Reputation: 533
I am trying to club multiple column value to one column based on group by key. Basically I will use this to create nested JSON using spark 1.6 dataframe api.
Sample Input Table abc:-
a b c d e f g
---------------------------------------------
aa bb cc dd ee ff gg
aa bb cc1 dd1 ee1 ff1 gg1
aa bb cc2 dd2 ee2 ff2 gg2
aa1 bb1 cc3 dd3 ee3 ff3 gg3
aa1 bb1 cc4 dd4 ee4 ff4 gg4
final output group by a,b :-
aa bb {{cc,dd,ee,ff,gg},{cc1,dd1,ee1,ff1,gg1},{cc2,dd2,ee2,ff2,gg2}}
aa1 bb1 {{cc3,dd3,ee3,ff3,gg3},{cc4,dd4,ee4,ff4,gg4}}
I tried using collect_list but it can only group one column. Don't know how to group multiple column together. I tried using concat string and then use collect on it but I will loose schema mapping as I have to finally dump it in json format. Clubbing the colunms in form of map or struct will also work.
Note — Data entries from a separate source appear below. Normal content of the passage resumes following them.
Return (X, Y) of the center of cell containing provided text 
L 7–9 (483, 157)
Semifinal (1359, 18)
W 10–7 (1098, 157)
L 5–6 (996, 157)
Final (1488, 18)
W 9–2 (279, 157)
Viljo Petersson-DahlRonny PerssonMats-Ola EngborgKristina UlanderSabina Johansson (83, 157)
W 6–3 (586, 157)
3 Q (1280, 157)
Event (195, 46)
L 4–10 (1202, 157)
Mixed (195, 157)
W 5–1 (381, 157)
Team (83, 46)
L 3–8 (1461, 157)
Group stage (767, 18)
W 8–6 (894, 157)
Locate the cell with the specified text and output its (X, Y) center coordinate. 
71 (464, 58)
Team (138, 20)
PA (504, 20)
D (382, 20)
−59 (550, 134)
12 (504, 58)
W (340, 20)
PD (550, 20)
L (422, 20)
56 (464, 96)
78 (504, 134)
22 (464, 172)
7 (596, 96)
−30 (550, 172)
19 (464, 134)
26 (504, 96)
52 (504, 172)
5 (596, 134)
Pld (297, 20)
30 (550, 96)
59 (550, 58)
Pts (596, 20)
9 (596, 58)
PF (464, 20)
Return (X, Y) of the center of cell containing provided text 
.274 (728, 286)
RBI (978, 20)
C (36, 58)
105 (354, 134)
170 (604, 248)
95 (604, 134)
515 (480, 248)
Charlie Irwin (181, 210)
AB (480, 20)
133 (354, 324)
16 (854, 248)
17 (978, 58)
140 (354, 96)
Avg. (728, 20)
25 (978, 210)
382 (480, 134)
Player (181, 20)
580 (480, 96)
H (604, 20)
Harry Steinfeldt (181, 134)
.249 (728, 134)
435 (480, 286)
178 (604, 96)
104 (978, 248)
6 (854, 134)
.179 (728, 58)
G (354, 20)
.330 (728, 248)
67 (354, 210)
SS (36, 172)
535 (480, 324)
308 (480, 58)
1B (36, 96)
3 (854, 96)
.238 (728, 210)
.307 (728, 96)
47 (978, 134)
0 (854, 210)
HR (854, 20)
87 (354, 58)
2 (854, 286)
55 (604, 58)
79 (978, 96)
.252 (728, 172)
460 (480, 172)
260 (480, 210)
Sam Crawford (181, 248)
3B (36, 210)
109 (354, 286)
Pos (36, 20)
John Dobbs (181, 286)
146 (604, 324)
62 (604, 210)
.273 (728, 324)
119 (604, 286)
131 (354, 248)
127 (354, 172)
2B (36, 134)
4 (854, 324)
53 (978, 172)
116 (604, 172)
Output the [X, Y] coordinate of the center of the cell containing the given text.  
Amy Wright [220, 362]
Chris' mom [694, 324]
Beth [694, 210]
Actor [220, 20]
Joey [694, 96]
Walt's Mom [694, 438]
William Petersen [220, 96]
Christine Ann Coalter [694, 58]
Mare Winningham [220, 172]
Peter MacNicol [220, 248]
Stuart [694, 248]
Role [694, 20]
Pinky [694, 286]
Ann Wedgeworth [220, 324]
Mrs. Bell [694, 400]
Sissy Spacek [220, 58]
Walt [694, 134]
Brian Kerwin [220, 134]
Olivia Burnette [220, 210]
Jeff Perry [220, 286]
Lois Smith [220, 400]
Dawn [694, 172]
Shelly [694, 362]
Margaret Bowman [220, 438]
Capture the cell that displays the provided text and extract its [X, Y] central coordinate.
Please suggest some elegant approach/solution to this problem. Thanks Note : Using Spark 1.6
Upvotes: 4
Views: 2165
Reputation: 44921
Both queries work with sqlContext.sql ("select ...");
select a,b
,collect_list(array(c,d,e,f,g))
from abc
group by a,b
;
+-----+-----+----------------------------------------------------------------------------------------------+
| aa | bb | [["cc","dd","ee","ff","gg"],["cc1","dd1","ee1","ff1","gg1"],["cc2","dd2","ee2","ff2","gg2"]] |
+-----+-----+----------------------------------------------------------------------------------------------+
| aa1 | bb1 | [["cc3","dd3","ee3","ff3","gg3"],["cc4","dd4","ee4","ff4","gg4"]] |
+-----+-----+----------------------------------------------------------------------------------------------+
select a,b
,collect_list(struct(c,d,e,f,g))
from abc
group by a,b
;
+-----+-----+-------------------------------------------------------------------------------------------------------------------------------------------------------------------------------------------------------+
| aa | bb | [{"col1":"cc","col2":"dd","col3":"ee","col4":"ff","col5":"gg"},{"col1":"cc1","col2":"dd1","col3":"ee1","col4":"ff1","col5":"gg1"},{"col1":"cc2","col2":"dd2","col3":"ee2","col4":"ff2","col5":"gg2"}] |
+-----+-----+-------------------------------------------------------------------------------------------------------------------------------------------------------------------------------------------------------+
| aa1 | bb1 | [{"col1":"cc3","col2":"dd3","col3":"ee3","col4":"ff3","col5":"gg3"},{"col1":"cc4","col2":"dd4","col3":"ee4","col4":"ff4","col5":"gg4"}] |
+-----+-----+-------------------------------------------------------------------------------------------------------------------------------------------------------------------------------------------------------+
[cloudera@quickstart ~]$ spark-shell --version
Welcome to
____ __
/ __/__ ___ _____/ /__
_\ \/ _ \/ _ `/ __/ '_/
/___/ .__/\_,_/_/ /_/\_\ version 1.6.0
/_/
Type --help for more information.
[cloudera@quickstart ~]$
[cloudera@quickstart ~]$ spark-shell
scala> sqlContext.sql("select * from abc").show;
+---+---+---+---+---+---+---+
| a| b| c| d| e| f| g|
+---+---+---+---+---+---+---+
| aa| bb| cc| dd| ee| ff| gg|
| aa| bb|cc1|dd1|ee1|ff1|gg1|
| aa| bb|cc2|dd2|ee2|ff2|gg2|
|aa1|bb1|cc3|dd3|ee3|ff3|gg3|
|aa1|bb1|cc4|dd4|ee4|ff4|gg4|
+---+---+---+---+---+---+---+
scala> sqlContext.sql("select a,b,collect_list(array(c,d,e,f,g)) from abc group by a,b").show;
+---+---+--------------------+
| a| b| _c2|
+---+---+--------------------+
|aa1|bb1|[[cc3, dd3, ee3, ...|
| aa| bb|[[cc, dd, ee, ff,...|
+---+---+--------------------+
scala> sqlContext.sql("select a,b,collect_list(struct(c,d,e,f,g)) from abc group by a,b").show;
+---+---+--------------------+
| a| b| _c2|
+---+---+--------------------+
|aa1|bb1|[[cc3,dd3,ee3,ff3...|
| aa| bb|[[cc,dd,ee,ff,gg]...|
+---+---+--------------------+
Upvotes: 4